> Exercise: Render every line of the material below as a Markdown table with the columns Row and Line, numbering the rows and omitting blank lines.

> Records shown:
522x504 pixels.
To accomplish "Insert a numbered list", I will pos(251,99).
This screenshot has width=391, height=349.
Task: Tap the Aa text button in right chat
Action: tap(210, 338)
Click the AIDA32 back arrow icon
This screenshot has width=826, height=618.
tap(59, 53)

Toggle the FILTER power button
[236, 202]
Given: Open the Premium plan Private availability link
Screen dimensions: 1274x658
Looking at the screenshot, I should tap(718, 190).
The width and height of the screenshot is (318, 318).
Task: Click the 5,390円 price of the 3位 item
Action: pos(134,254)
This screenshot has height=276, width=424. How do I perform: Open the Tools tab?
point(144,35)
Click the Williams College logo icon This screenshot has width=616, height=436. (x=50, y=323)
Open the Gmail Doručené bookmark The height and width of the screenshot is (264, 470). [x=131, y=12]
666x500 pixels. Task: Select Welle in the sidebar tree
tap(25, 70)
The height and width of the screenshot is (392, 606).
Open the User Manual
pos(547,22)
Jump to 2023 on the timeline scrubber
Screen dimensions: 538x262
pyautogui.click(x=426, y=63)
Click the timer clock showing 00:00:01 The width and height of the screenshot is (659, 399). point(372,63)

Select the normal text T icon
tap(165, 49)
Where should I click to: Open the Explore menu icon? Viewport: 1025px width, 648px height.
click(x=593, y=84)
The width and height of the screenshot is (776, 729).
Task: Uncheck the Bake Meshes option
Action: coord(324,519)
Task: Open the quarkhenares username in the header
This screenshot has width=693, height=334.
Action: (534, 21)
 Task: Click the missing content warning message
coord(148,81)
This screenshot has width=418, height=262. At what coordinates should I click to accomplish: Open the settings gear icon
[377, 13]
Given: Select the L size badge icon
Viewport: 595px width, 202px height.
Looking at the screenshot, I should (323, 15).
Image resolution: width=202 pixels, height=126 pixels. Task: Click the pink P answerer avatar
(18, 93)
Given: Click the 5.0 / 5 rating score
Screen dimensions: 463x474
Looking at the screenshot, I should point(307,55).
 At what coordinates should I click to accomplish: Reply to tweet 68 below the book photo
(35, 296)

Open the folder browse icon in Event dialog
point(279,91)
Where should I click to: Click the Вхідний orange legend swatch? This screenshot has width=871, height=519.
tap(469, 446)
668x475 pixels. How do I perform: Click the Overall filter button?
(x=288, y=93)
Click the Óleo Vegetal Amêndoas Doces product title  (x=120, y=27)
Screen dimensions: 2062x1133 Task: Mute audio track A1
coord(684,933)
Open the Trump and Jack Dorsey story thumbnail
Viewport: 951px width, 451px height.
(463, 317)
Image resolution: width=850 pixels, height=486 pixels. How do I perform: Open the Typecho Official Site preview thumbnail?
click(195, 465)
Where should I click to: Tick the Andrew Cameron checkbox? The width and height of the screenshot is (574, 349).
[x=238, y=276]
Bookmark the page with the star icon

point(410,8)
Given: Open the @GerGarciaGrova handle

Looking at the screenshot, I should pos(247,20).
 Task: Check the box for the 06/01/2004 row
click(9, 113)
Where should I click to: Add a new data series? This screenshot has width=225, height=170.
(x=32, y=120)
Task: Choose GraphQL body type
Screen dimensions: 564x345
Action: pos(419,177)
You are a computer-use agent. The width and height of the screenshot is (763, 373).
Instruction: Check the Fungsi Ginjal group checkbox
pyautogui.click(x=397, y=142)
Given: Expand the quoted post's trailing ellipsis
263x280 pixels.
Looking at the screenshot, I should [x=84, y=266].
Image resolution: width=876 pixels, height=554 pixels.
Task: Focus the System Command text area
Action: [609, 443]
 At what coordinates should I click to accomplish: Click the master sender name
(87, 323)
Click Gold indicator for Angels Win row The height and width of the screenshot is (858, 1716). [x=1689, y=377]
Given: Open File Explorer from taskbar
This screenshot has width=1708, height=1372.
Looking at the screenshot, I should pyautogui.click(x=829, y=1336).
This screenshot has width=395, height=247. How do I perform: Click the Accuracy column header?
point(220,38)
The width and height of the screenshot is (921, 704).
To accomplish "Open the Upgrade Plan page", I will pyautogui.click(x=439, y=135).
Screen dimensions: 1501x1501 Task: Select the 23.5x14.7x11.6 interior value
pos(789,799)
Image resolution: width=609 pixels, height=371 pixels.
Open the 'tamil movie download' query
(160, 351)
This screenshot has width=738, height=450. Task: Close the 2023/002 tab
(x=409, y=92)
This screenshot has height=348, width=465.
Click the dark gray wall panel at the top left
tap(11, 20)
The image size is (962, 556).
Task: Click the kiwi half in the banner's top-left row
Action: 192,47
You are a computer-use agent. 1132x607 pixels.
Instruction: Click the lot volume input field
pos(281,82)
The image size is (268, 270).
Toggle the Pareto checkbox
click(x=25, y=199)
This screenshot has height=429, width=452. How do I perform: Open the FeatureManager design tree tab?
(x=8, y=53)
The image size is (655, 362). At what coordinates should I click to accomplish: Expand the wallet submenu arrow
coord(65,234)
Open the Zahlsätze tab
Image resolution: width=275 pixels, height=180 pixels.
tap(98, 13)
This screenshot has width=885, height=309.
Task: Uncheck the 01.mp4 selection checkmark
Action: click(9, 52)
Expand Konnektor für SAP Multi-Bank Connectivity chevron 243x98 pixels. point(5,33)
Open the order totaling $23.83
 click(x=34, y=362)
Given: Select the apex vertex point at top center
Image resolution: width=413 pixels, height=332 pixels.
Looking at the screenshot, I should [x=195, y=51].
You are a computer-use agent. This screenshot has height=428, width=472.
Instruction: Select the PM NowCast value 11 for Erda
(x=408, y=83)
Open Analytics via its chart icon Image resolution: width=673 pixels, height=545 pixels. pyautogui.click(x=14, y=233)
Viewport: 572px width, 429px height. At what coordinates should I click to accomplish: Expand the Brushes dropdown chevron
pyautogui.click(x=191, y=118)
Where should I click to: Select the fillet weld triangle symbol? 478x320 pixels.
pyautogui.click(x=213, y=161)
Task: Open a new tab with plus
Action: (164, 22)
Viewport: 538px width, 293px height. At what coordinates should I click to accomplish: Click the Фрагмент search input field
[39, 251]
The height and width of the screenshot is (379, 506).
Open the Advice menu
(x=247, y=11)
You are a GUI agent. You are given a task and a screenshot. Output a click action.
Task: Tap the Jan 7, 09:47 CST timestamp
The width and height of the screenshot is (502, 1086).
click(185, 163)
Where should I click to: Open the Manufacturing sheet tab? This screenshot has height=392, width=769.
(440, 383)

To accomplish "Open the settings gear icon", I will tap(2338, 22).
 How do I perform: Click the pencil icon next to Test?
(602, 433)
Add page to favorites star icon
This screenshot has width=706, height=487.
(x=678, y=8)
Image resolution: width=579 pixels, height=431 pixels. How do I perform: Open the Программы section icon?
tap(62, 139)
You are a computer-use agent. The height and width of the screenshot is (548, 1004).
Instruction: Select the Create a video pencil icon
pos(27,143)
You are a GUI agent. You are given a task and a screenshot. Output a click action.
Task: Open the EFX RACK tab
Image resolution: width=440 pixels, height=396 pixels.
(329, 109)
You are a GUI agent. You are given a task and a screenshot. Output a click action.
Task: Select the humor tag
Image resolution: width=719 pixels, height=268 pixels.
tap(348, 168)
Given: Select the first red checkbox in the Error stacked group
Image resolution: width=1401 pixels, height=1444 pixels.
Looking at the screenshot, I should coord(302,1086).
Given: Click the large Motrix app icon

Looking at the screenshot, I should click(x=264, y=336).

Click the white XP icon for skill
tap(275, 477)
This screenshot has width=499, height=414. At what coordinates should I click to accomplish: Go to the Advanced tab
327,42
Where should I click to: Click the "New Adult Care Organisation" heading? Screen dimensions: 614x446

> Final answer:
| Row | Line |
|---|---|
| 1 | 522x504 pixels. |
| 2 | To accomplish "Insert a numbered list", I will pos(251,99). |
| 3 | This screenshot has width=391, height=349. |
| 4 | Task: Tap the Aa text button in right chat |
| 5 | Action: tap(210, 338) |
| 6 | Click the AIDA32 back arrow icon |
| 7 | This screenshot has width=826, height=618. |
| 8 | tap(59, 53) |
| 9 | Toggle the FILTER power button |
| 10 | [236, 202] |
| 11 | Given: Open the Premium plan Private availability link |
| 12 | Screen dimensions: 1274x658 |
| 13 | Looking at the screenshot, I should tap(718, 190). |
| 14 | The width and height of the screenshot is (318, 318). |
| 15 | Task: Click the 5,390円 price of the 3位 item |
| 16 | Action: pos(134,254) |
| 17 | This screenshot has height=276, width=424. How do I perform: Open the Tools tab? |
| 18 | point(144,35) |
| 19 | Click the Williams College logo icon This screenshot has width=616, height=436. (x=50, y=323) |
| 20 | Open the Gmail Doručené bookmark The height and width of the screenshot is (264, 470). [x=131, y=12] |
| 21 | 666x500 pixels. Task: Select Welle in the sidebar tree |
| 22 | tap(25, 70) |
| 23 | The height and width of the screenshot is (392, 606). |
| 24 | Open the User Manual |
| 25 | pos(547,22) |
| 26 | Jump to 2023 on the timeline scrubber |
| 27 | Screen dimensions: 538x262 |
| 28 | pyautogui.click(x=426, y=63) |
| 29 | Click the timer clock showing 00:00:01 The width and height of the screenshot is (659, 399). point(372,63) |
| 30 | Select the normal text T icon |
| 31 | tap(165, 49) |
| 32 | Where should I click to: Open the Explore menu icon? Viewport: 1025px width, 648px height. |
| 33 | click(x=593, y=84) |
| 34 | The width and height of the screenshot is (776, 729). |
| 35 | Task: Uncheck the Bake Meshes option |
| 36 | Action: coord(324,519) |
| 37 | Task: Open the quarkhenares username in the header |
| 38 | This screenshot has width=693, height=334. |
| 39 | Action: (534, 21) |
| 40 |  Task: Click the missing content warning message |
| 41 | coord(148,81) |
| 42 | This screenshot has width=418, height=262. At what coordinates should I click to accomplish: Open the settings gear icon |
| 43 | [377, 13] |
| 44 | Given: Select the L size badge icon |
| 45 | Viewport: 595px width, 202px height. |
| 46 | Looking at the screenshot, I should (323, 15). |
| 47 | Image resolution: width=202 pixels, height=126 pixels. Task: Click the pink P answerer avatar |
| 48 | (18, 93) |
| 49 | Given: Click the 5.0 / 5 rating score |
| 50 | Screen dimensions: 463x474 |
| 51 | Looking at the screenshot, I should point(307,55). |
| 52 |  At what coordinates should I click to accomplish: Reply to tweet 68 below the book photo |
| 53 | (35, 296) |
| 54 | Open the folder browse icon in Event dialog |
| 55 | point(279,91) |
| 56 | Where should I click to: Click the Вхідний orange legend swatch? This screenshot has width=871, height=519. |
| 57 | tap(469, 446) |
| 58 | 668x475 pixels. How do I perform: Click the Overall filter button? |
| 59 | (x=288, y=93) |
| 60 | Click the Óleo Vegetal Amêndoas Doces product title  (x=120, y=27) |
| 61 | Screen dimensions: 2062x1133 Task: Mute audio track A1 |
| 62 | coord(684,933) |
| 63 | Open the Trump and Jack Dorsey story thumbnail |
| 64 | Viewport: 951px width, 451px height. |
| 65 | (463, 317) |
| 66 | Image resolution: width=850 pixels, height=486 pixels. How do I perform: Open the Typecho Official Site preview thumbnail? |
| 67 | click(195, 465) |
| 68 | Where should I click to: Tick the Andrew Cameron checkbox? The width and height of the screenshot is (574, 349). |
| 69 | [x=238, y=276] |
| 70 | Bookmark the page with the star icon |
| 71 | point(410,8) |
| 72 | Given: Open the @GerGarciaGrova handle |
| 73 | Looking at the screenshot, I should pos(247,20). |
| 74 |  Task: Check the box for the 06/01/2004 row |
| 75 | click(9, 113) |
| 76 | Where should I click to: Add a new data series? This screenshot has width=225, height=170. |
| 77 | (x=32, y=120) |
| 78 | Task: Choose GraphQL body type |
| 79 | Screen dimensions: 564x345 |
| 80 | Action: pos(419,177) |
| 81 | You are a computer-use agent. The width and height of the screenshot is (763, 373). |
| 82 | Instruction: Check the Fungsi Ginjal group checkbox |
| 83 | pyautogui.click(x=397, y=142) |
| 84 | Given: Expand the quoted post's trailing ellipsis |
| 85 | 263x280 pixels. |
| 86 | Looking at the screenshot, I should [x=84, y=266]. |
| 87 | Image resolution: width=876 pixels, height=554 pixels. |
| 88 | Task: Focus the System Command text area |
| 89 | Action: [609, 443] |
| 90 |  At what coordinates should I click to accomplish: Click the master sender name |
| 91 | (87, 323) |
| 92 | Click Gold indicator for Angels Win row The height and width of the screenshot is (858, 1716). [x=1689, y=377] |
| 93 | Given: Open File Explorer from taskbar |
| 94 | This screenshot has width=1708, height=1372. |
| 95 | Looking at the screenshot, I should pyautogui.click(x=829, y=1336). |
| 96 | This screenshot has width=395, height=247. How do I perform: Click the Accuracy column header? |
| 97 | point(220,38) |
| 98 | The width and height of the screenshot is (921, 704). |
| 99 | To accomplish "Open the Upgrade Plan page", I will pyautogui.click(x=439, y=135). |
| 100 | Screen dimensions: 1501x1501 Task: Select the 23.5x14.7x11.6 interior value |
| 101 | pos(789,799) |
| 102 | Image resolution: width=609 pixels, height=371 pixels. |
| 103 | Open the 'tamil movie download' query |
| 104 | (160, 351) |
| 105 | This screenshot has width=738, height=450. Task: Close the 2023/002 tab |
| 106 | (x=409, y=92) |
| 107 | This screenshot has height=348, width=465. |
| 108 | Click the dark gray wall panel at the top left |
| 109 | tap(11, 20) |
| 110 | The image size is (962, 556). |
| 111 | Task: Click the kiwi half in the banner's top-left row |
| 112 | Action: 192,47 |
| 113 | You are a computer-use agent. 1132x607 pixels. |
| 114 | Instruction: Click the lot volume input field |
| 115 | pos(281,82) |
| 116 | The image size is (268, 270). |
| 117 | Toggle the Pareto checkbox |
| 118 | click(x=25, y=199) |
| 119 | This screenshot has height=429, width=452. How do I perform: Open the FeatureManager design tree tab? |
| 120 | (x=8, y=53) |
| 121 | The image size is (655, 362). At what coordinates should I click to accomplish: Expand the wallet submenu arrow |
| 122 | coord(65,234) |
| 123 | Open the Zahlsätze tab |
| 124 | Image resolution: width=275 pixels, height=180 pixels. |
| 125 | tap(98, 13) |
| 126 | This screenshot has width=885, height=309. |
| 127 | Task: Uncheck the 01.mp4 selection checkmark |
| 128 | Action: click(9, 52) |
| 129 | Expand Konnektor für SAP Multi-Bank Connectivity chevron 243x98 pixels. point(5,33) |
| 130 | Open the order totaling $23.83 |
| 131 |  click(x=34, y=362) |
| 132 | Given: Select the apex vertex point at top center |
| 133 | Image resolution: width=413 pixels, height=332 pixels. |
| 134 | Looking at the screenshot, I should [x=195, y=51]. |
| 135 | You are a computer-use agent. This screenshot has height=428, width=472. |
| 136 | Instruction: Select the PM NowCast value 11 for Erda |
| 137 | (x=408, y=83) |
| 138 | Open Analytics via its chart icon Image resolution: width=673 pixels, height=545 pixels. pyautogui.click(x=14, y=233) |
| 139 | Viewport: 572px width, 429px height. At what coordinates should I click to accomplish: Expand the Brushes dropdown chevron |
| 140 | pyautogui.click(x=191, y=118) |
| 141 | Where should I click to: Select the fillet weld triangle symbol? 478x320 pixels. |
| 142 | pyautogui.click(x=213, y=161) |
| 143 | Task: Open a new tab with plus |
| 144 | Action: (164, 22) |
| 145 | Viewport: 538px width, 293px height. At what coordinates should I click to accomplish: Click the Фрагмент search input field |
| 146 | [39, 251] |
| 147 | The height and width of the screenshot is (379, 506). |
| 148 | Open the Advice menu |
| 149 | (x=247, y=11) |
| 150 | You are a GUI agent. You are given a task and a screenshot. Output a click action. |
| 151 | Task: Tap the Jan 7, 09:47 CST timestamp |
| 152 | The width and height of the screenshot is (502, 1086). |
| 153 | click(185, 163) |
| 154 | Where should I click to: Open the Manufacturing sheet tab? This screenshot has height=392, width=769. |
| 155 | (440, 383) |
| 156 | To accomplish "Open the settings gear icon", I will tap(2338, 22). |
| 157 |  How do I perform: Click the pencil icon next to Test? |
| 158 | (602, 433) |
| 159 | Add page to favorites star icon |
| 160 | This screenshot has width=706, height=487. |
| 161 | (x=678, y=8) |
| 162 | Image resolution: width=579 pixels, height=431 pixels. How do I perform: Open the Программы section icon? |
| 163 | tap(62, 139) |
| 164 | You are a computer-use agent. The height and width of the screenshot is (548, 1004). |
| 165 | Instruction: Select the Create a video pencil icon |
| 166 | pos(27,143) |
| 167 | You are a GUI agent. You are given a task and a screenshot. Output a click action. |
| 168 | Task: Open the EFX RACK tab |
| 169 | Image resolution: width=440 pixels, height=396 pixels. |
| 170 | (329, 109) |
| 171 | You are a GUI agent. You are given a task and a screenshot. Output a click action. |
| 172 | Task: Select the humor tag |
| 173 | Image resolution: width=719 pixels, height=268 pixels. |
| 174 | tap(348, 168) |
| 175 | Given: Select the first red checkbox in the Error stacked group |
| 176 | Image resolution: width=1401 pixels, height=1444 pixels. |
| 177 | Looking at the screenshot, I should coord(302,1086). |
| 178 | Given: Click the large Motrix app icon |
| 179 | Looking at the screenshot, I should click(x=264, y=336). |
| 180 | Click the white XP icon for skill |
| 181 | tap(275, 477) |
| 182 | This screenshot has width=499, height=414. At what coordinates should I click to accomplish: Go to the Advanced tab |
| 183 | 327,42 |
| 184 | Where should I click to: Click the "New Adult Care Organisation" heading? Screen dimensions: 614x446 |